To Woodward and Bernstein, the most amazing developments from the years since the Watergate scandal are the continuing revelations further proving President Nixon’s involvement in the whole affair. It must be remembered that the duo of young reporters were shunned by their peers, dismissed by colleagues and threatened by the Washington establishment and the government itself during their pursuit of the truth. If anything, the tapes proved that Nixon was involved in schemes and secret plans potentially far worse than the hotel break-in that brought him down.
Woodward and Bernstein discovered that Nixon’s first war was against the anti-Vietnam War movement, which he considered subversive and detrimental to the war effort in Southeast Asia. In 1970, the President approved the top-secret “Huston Plan,” authorizing the CIA, the FBI and military intelligence units to identify any and all individuals identified as “domestic security threats” — in short, all those considered unfriendly to the Nixon administration.
Tom Huston (derisively called “Secret Agent X-5” behind his back by some White House officials), the White House aide who devised the plan, was a young right-wing lawyer who had been hired as an assistant to White House speech writer Patrick Buchanan. Huston graduated from Indiana University in 1966 and from 1967 to 1969, served as an officer in the United States Army assigned to the Defense Intelligence Agency and was associate counsel to the president of the United States from 1969-1971. His only qualifications for his White House position were political — he had been president of the Young Americans for Freedom, a conservative campus organization nationwide.
The Huston Plan was a 43 page report and outline of proposed security operations unknown by all but the most intimate Nixon White House insiders until it came to light during the 1973 Watergate hearings. The radical plan was born from President Richard Nixon’s desire to better coordinate domestic intelligence information gathering about “left-wing radicals” and the anti-war movement in general. The plan was based on the assumption that, as Nixon said, “hundreds, perhaps thousands, of Americans — mostly under 30 — are determined to destroy our society.” It called for intercepting mail, wiretapping, covertly photographing and videotaping of administration “enemies” and lifting restrictions on “surreptitious entry” (in plainer language, break-ins and “black bag jobs”). At one time the plan called for the creation of internment camps in Western states where anti-war protesters would be detained. Huston’s Top Secret memo warns that parts of the plan are “clearly illegal.”

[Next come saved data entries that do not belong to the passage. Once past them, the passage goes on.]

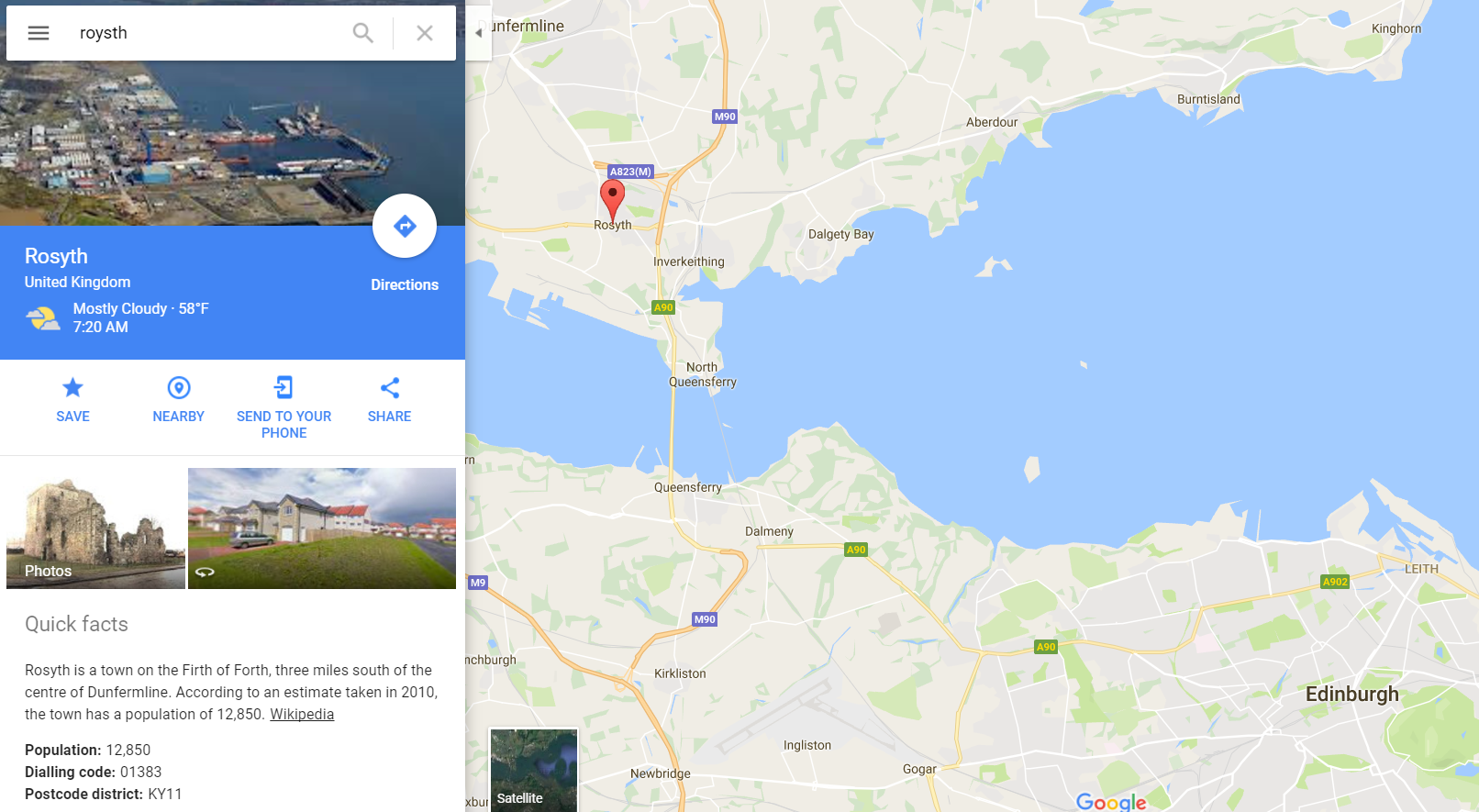Find places Nearby Rosyth
Viewport: 1479px width, 812px height.
click(x=179, y=399)
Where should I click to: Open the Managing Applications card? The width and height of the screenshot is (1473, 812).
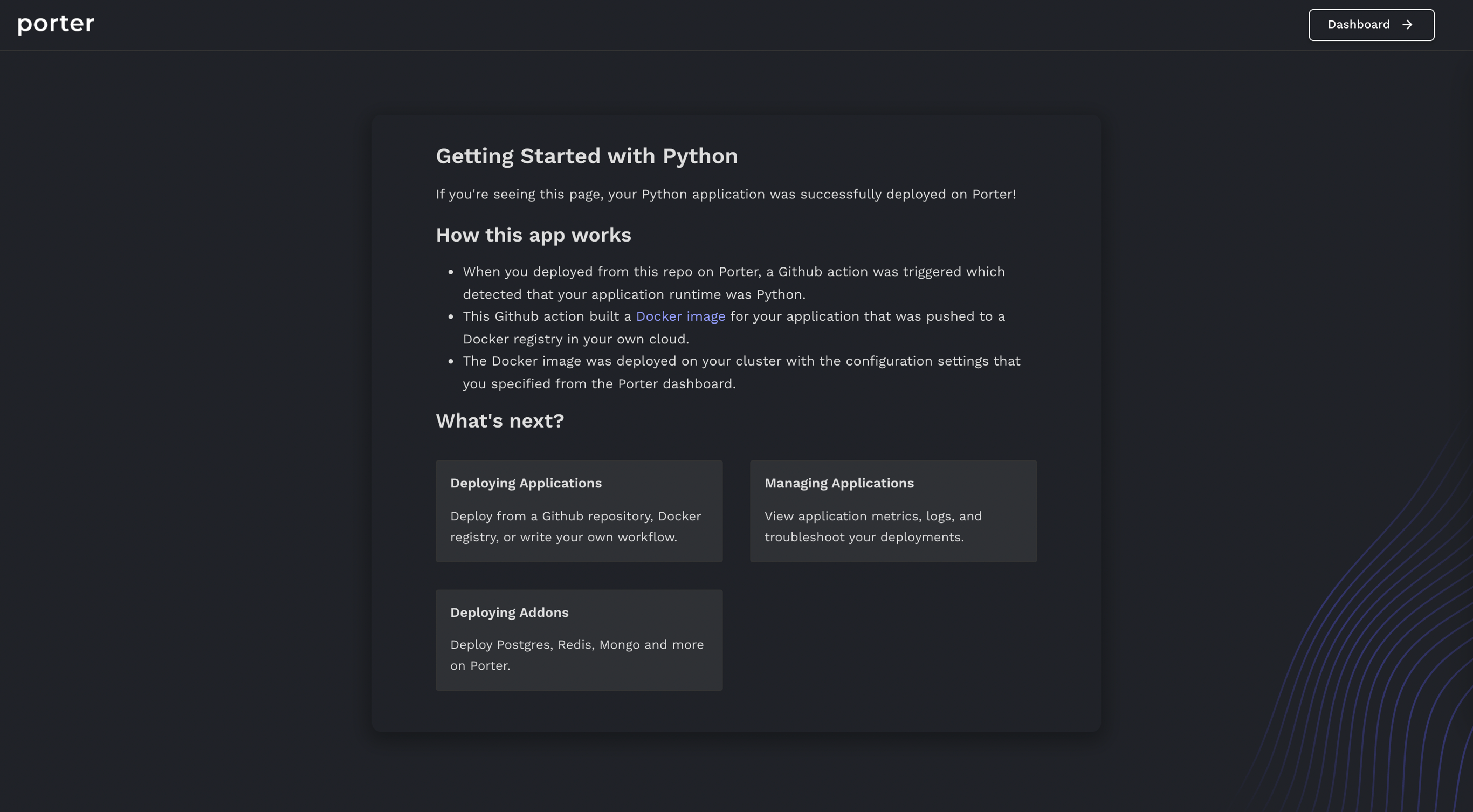pos(893,511)
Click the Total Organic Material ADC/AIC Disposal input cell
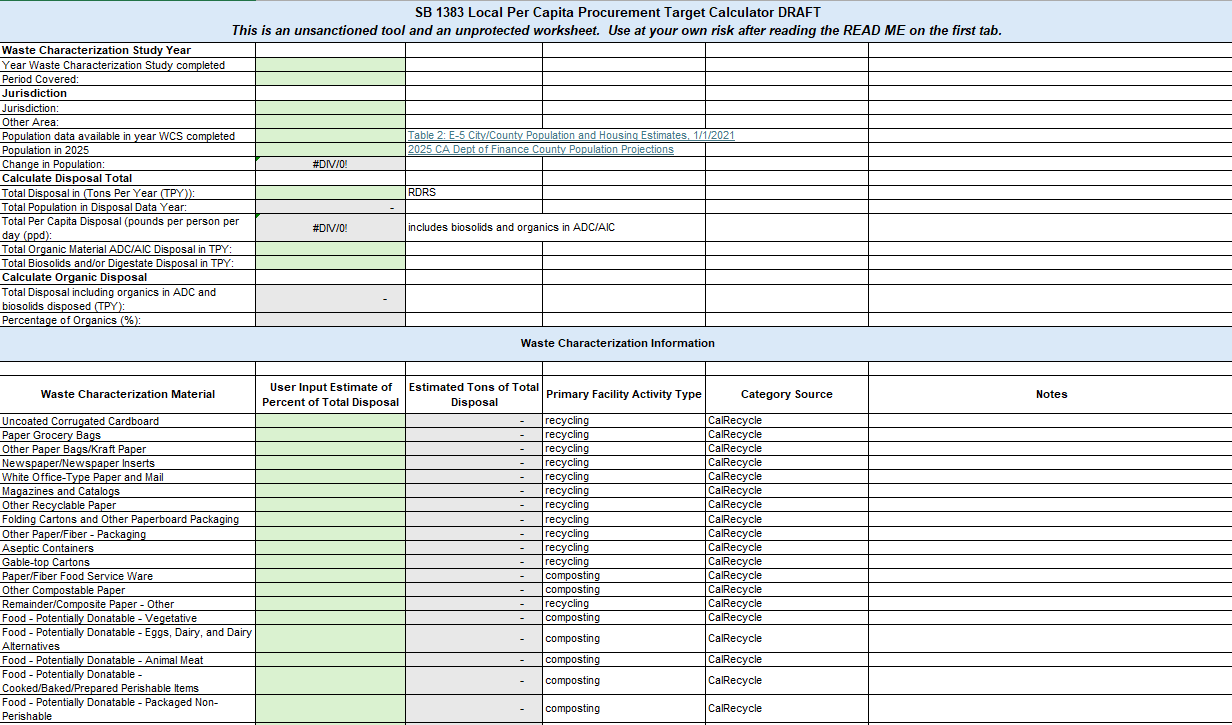This screenshot has height=725, width=1232. (x=330, y=249)
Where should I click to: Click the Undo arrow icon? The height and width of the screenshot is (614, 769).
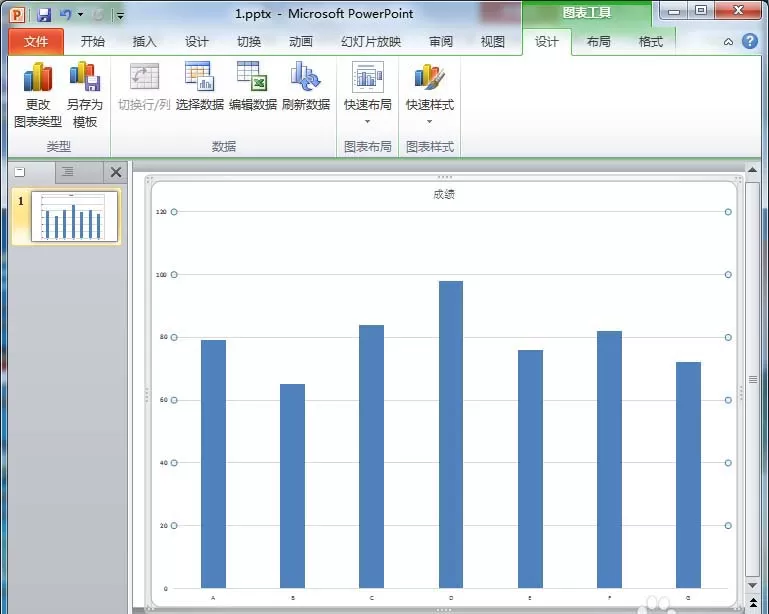click(65, 15)
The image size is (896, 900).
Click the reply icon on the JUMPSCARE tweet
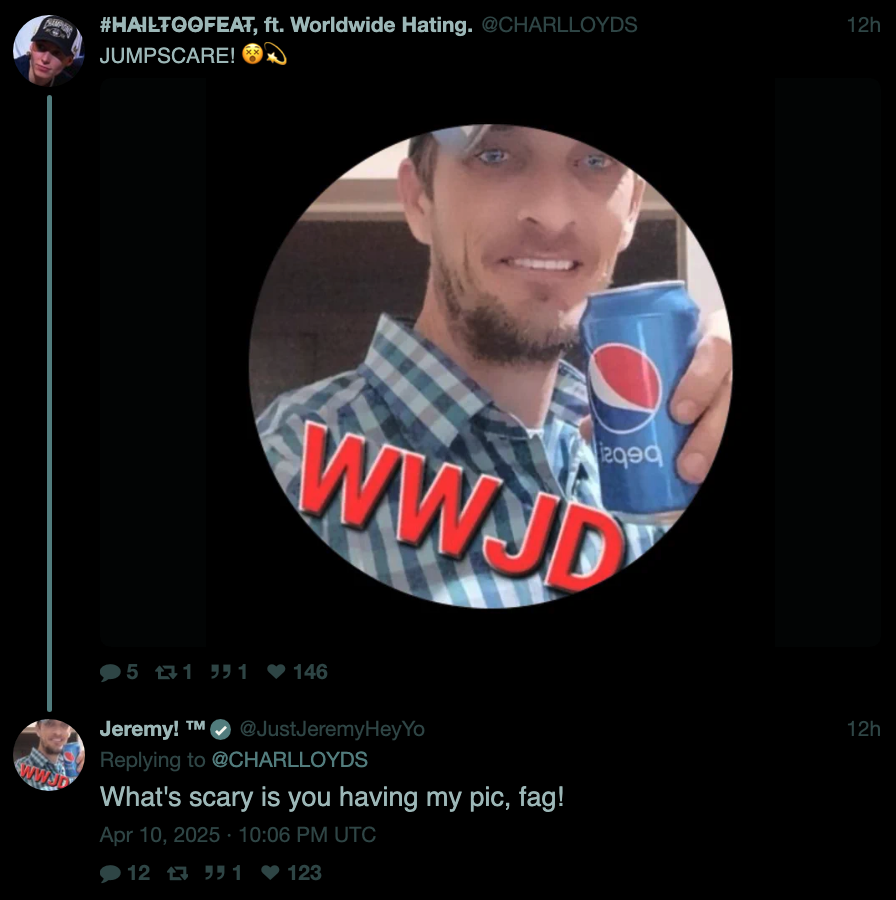coord(110,672)
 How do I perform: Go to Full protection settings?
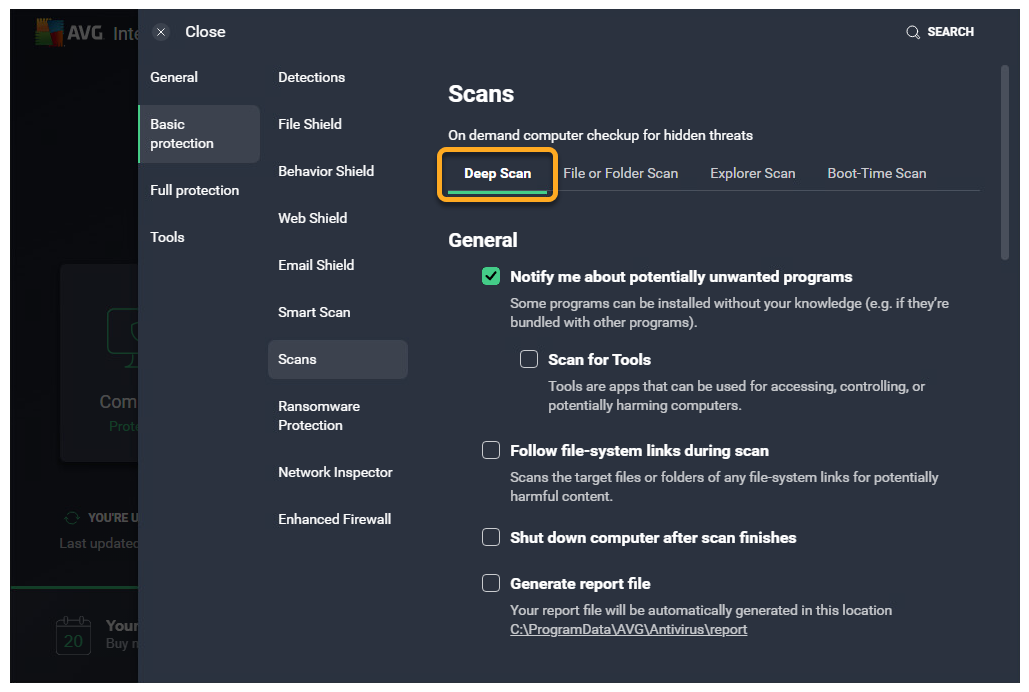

Despite Huston’s warning that his namesake plan was illegal, Nixon approved the plan, but rejected one element; that he personally authorize any break-ins. Per Huston plan guidelines, the Internal Revenue Service began to harass left-wing think tanks and charitable organizations such as the Brookings Institution and the Ford Foundation. Huston wrote that “making sensitive political inquiries at the IRS is about as safe a procedure as trusting a whore,” since the administration has no “reliable political friends at IRS.” He added, “We won’t be in control of the government and in a position of effective leverage until such time as we have complete and total control of the top three slots of the IRS.” Huston suggested breaking into the Brookings Institution to find “the classified material which they have stashed over there,” adding: “There are a number of ways we could handle this. There are risks in all of them, of course; but there are also risks in allowing a government-in-exile to grow increasingly arrogant and powerful as each day goes by.”
FBI Director J. Edgar Hoover objected to the plan, not on ethics or principles, but because he considered those types of activities the FBI’s turf. On June 5, 1970, FBI director J. Edgar Hoover brought Huston into his office and explained that the “old ways” of unfettered wiretaps, political infiltration, and calculated break-ins and burglaries were “too dangerous.” Hoover stated he would not share FBI intelligence with other agencies, and would not authorize any illegal activities without President Nixon’s personal, written approval. The next day, Nixon withdrew his support for the Huston Plan. However, Nixon covertly implemented several of its provisions anyway, including lowering the age of campus informants and expanding surveillance of American college students and the interception of mail.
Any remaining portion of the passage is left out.